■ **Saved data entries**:
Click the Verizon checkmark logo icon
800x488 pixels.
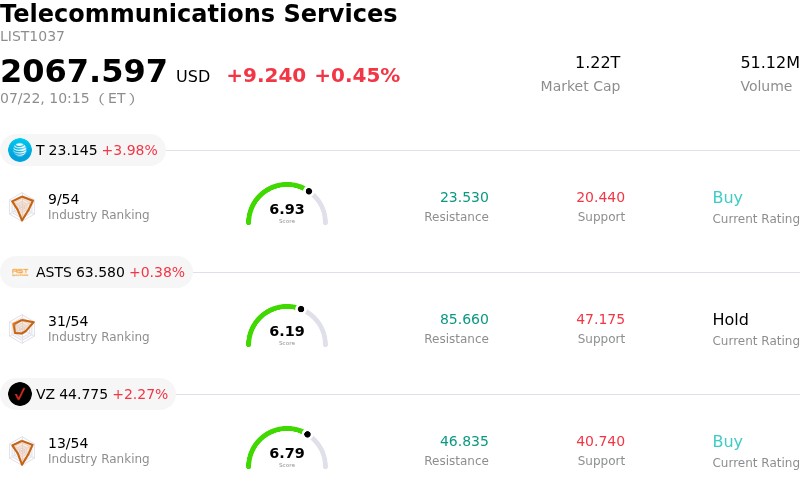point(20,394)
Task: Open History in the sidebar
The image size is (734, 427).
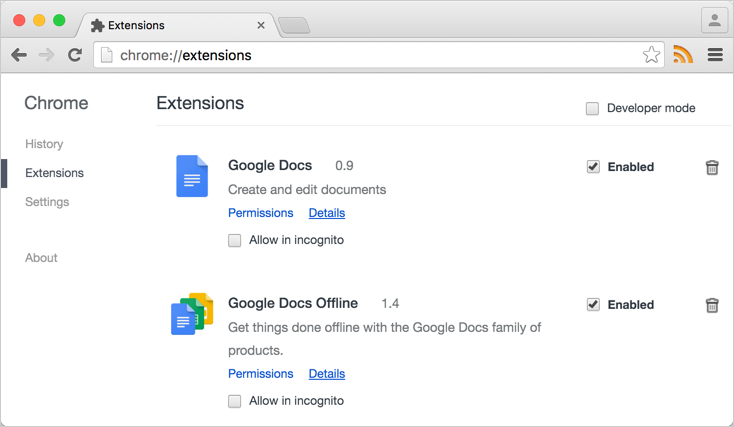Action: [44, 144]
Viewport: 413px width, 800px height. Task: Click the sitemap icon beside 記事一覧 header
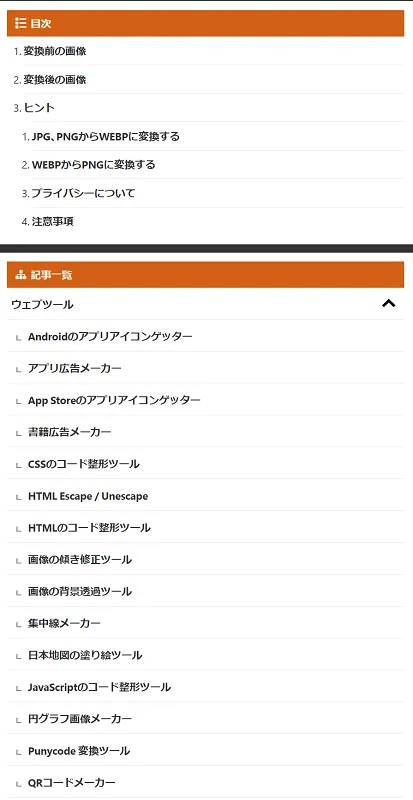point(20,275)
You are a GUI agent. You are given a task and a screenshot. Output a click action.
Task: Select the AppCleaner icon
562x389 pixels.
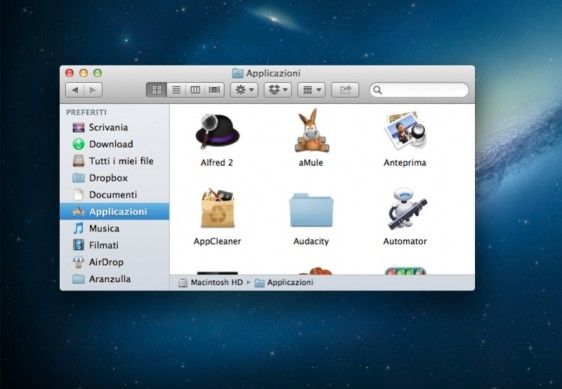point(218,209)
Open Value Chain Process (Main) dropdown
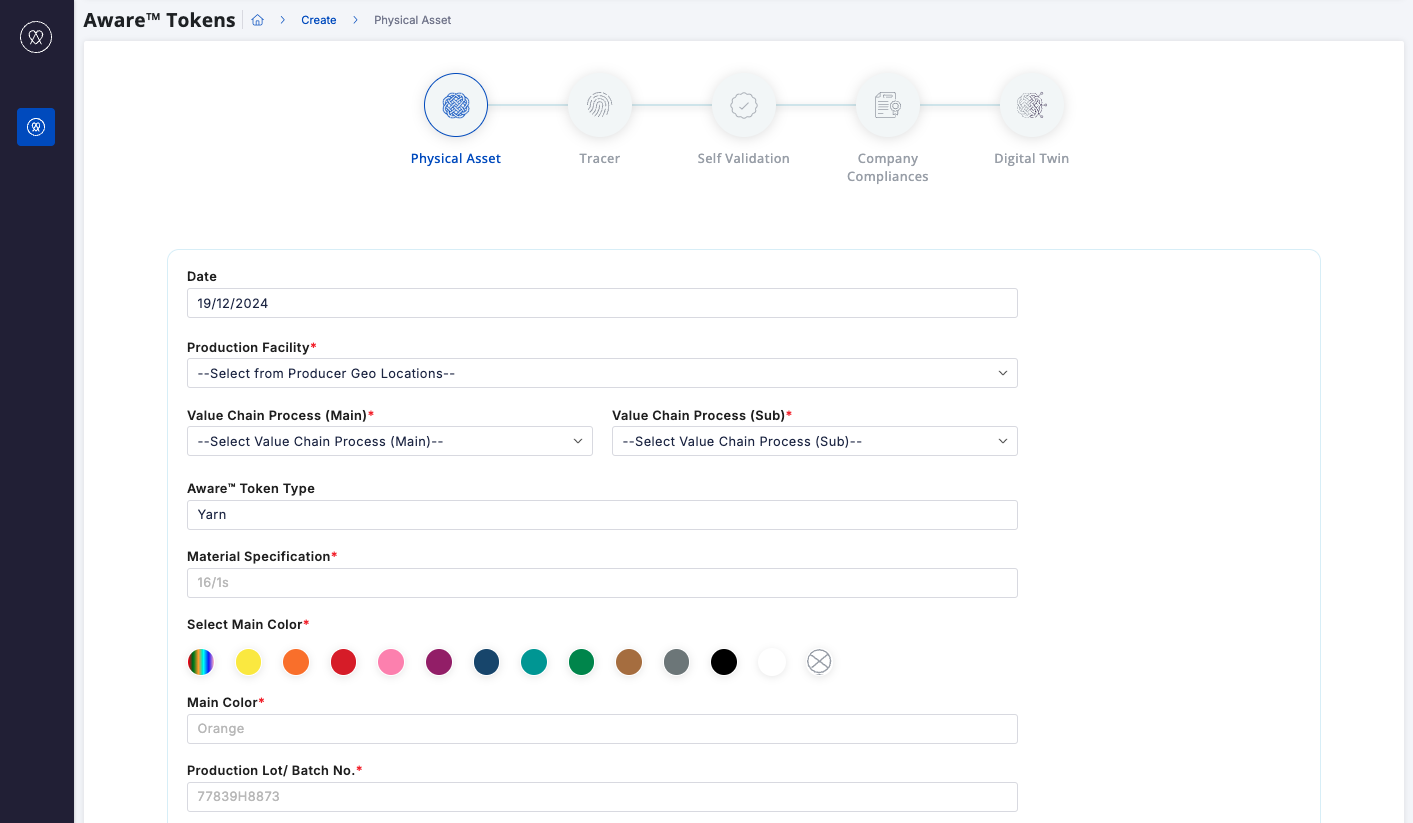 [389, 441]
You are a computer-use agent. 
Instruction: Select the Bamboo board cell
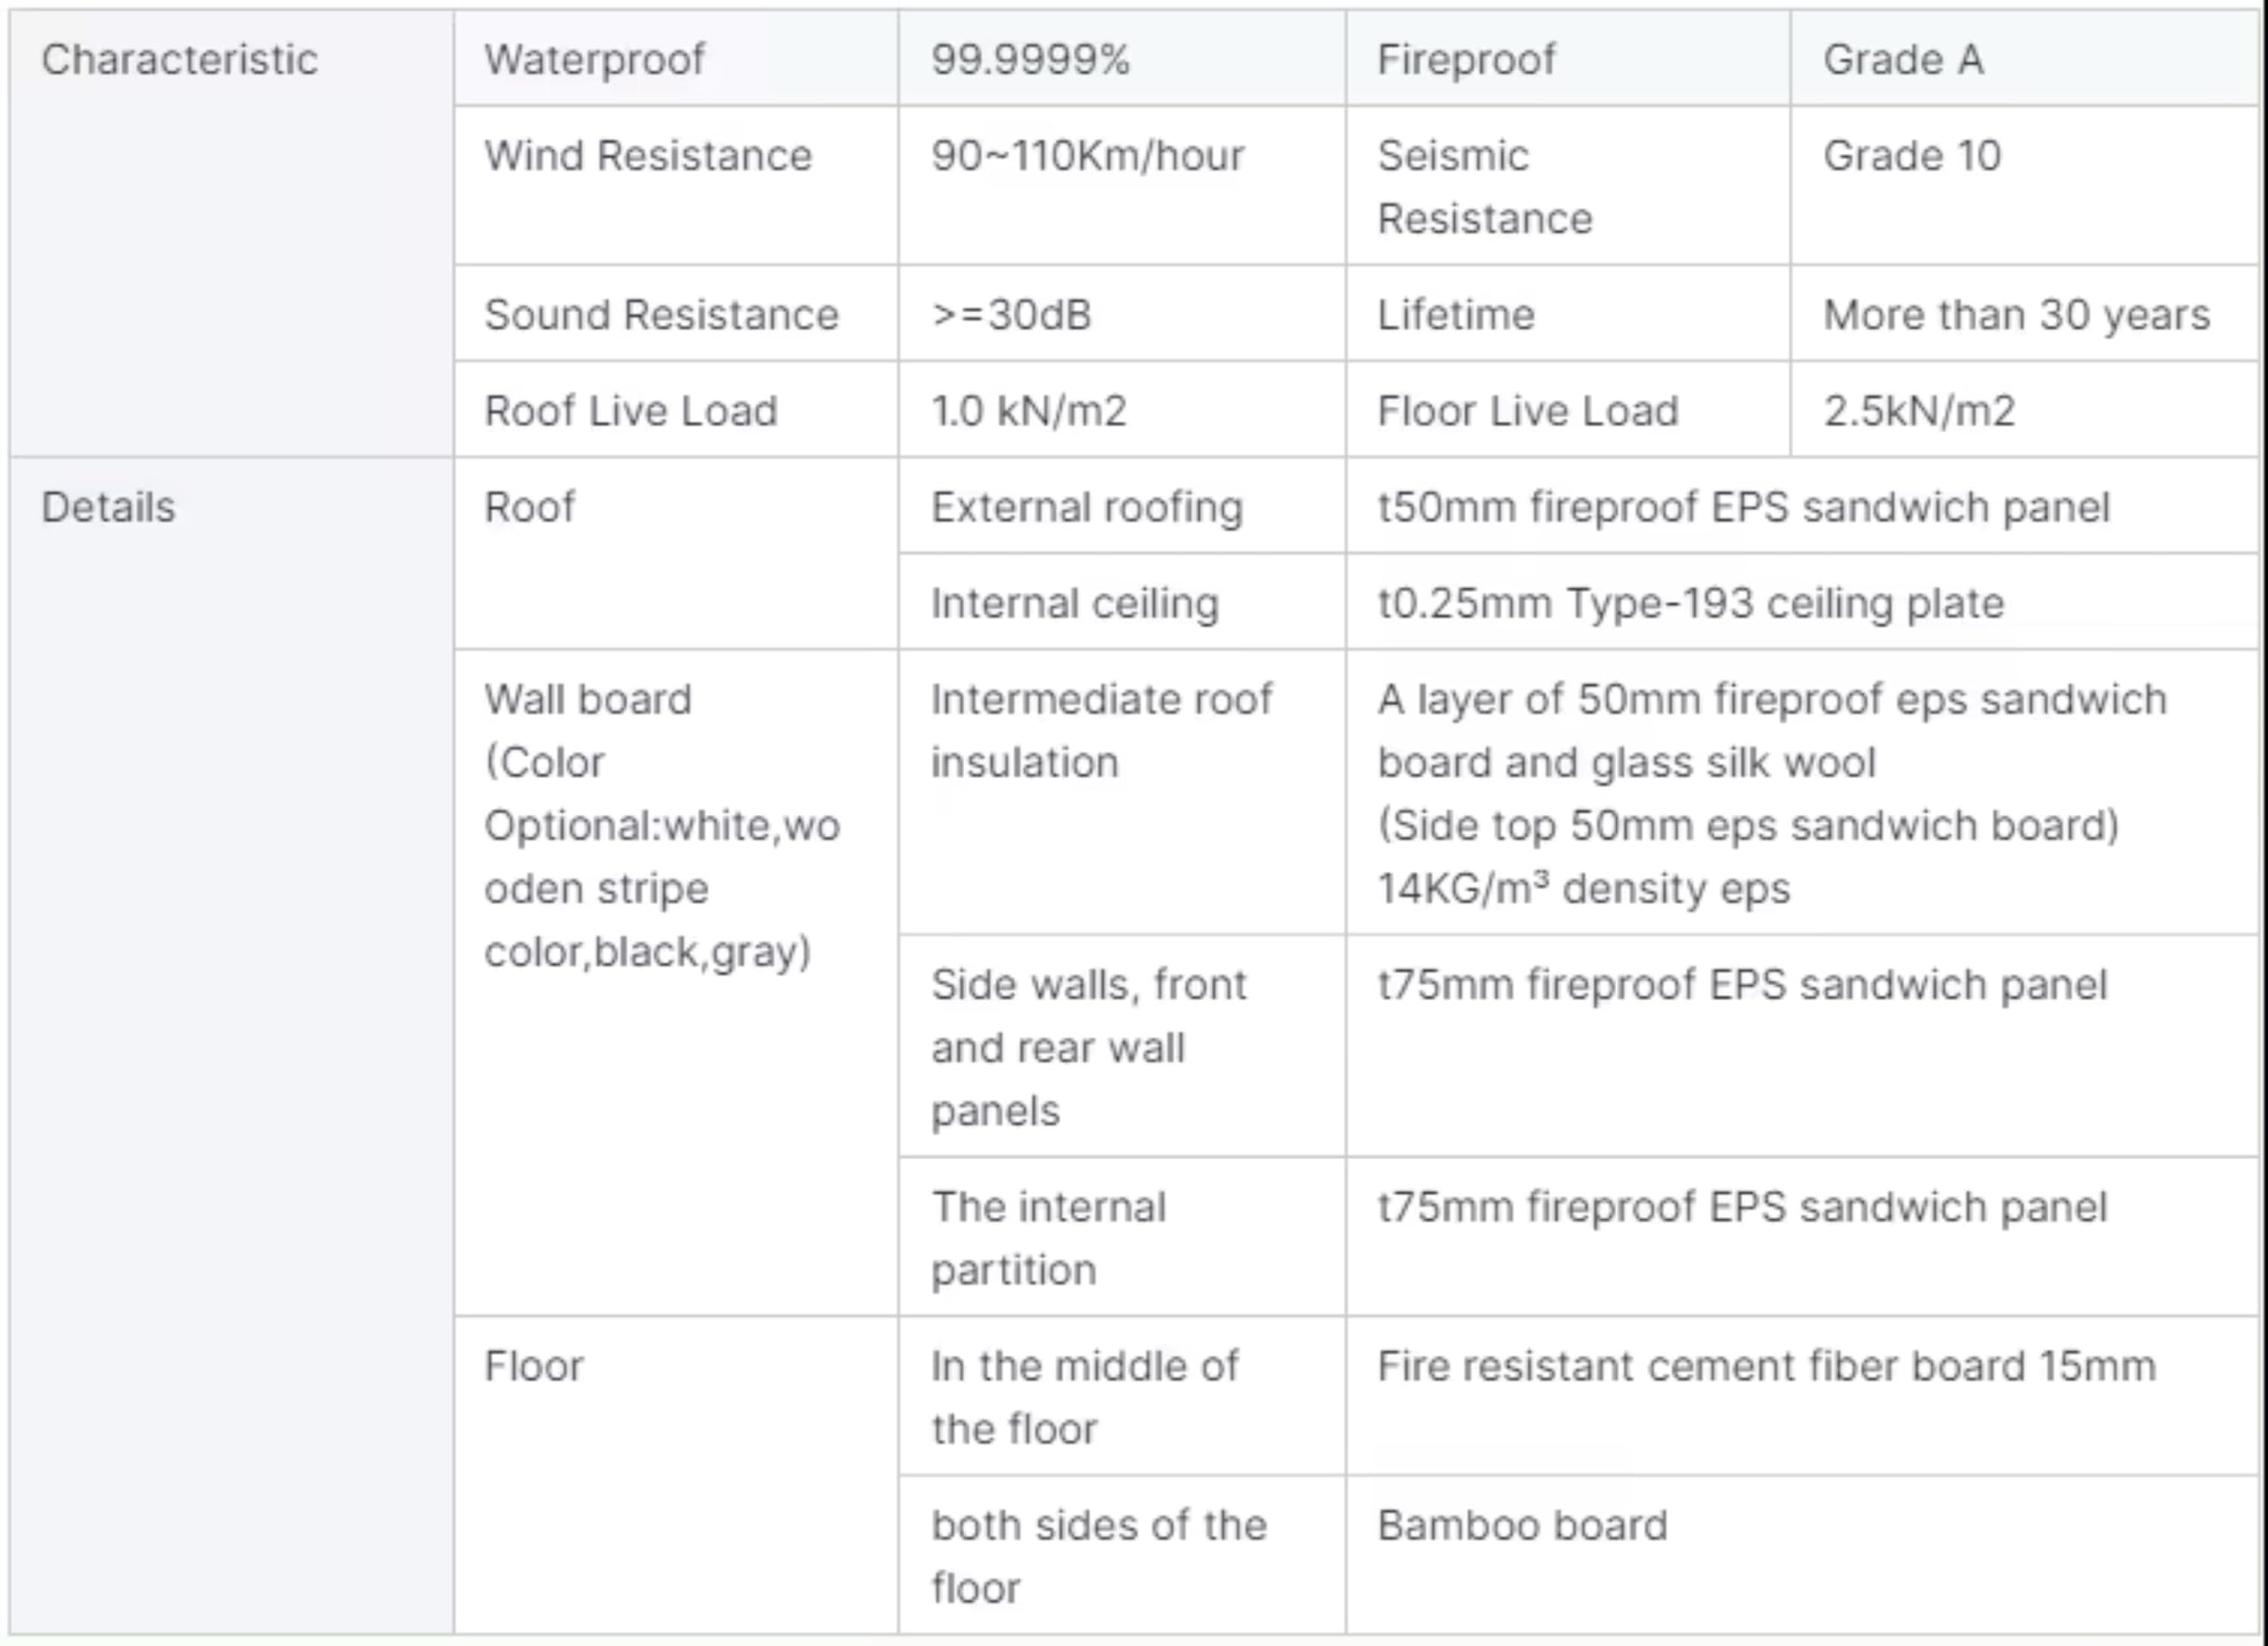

■ **To do**:
Both ends included, copy word for word the lines from the top of the entries above through the line with "Task: Select the AppCleaner icon". No pictures.

■ **Response below**:
Click the Verizon checkmark logo icon
800x488 pixels.
point(20,394)
Task: Open History in the sidebar
The image size is (734, 427).
Action: [44, 144]
Viewport: 413px width, 800px height. Task: Click the sitemap icon beside 記事一覧 header
point(20,275)
You are a GUI agent. You are given a task and a screenshot. Output a click action.
Task: Select the AppCleaner icon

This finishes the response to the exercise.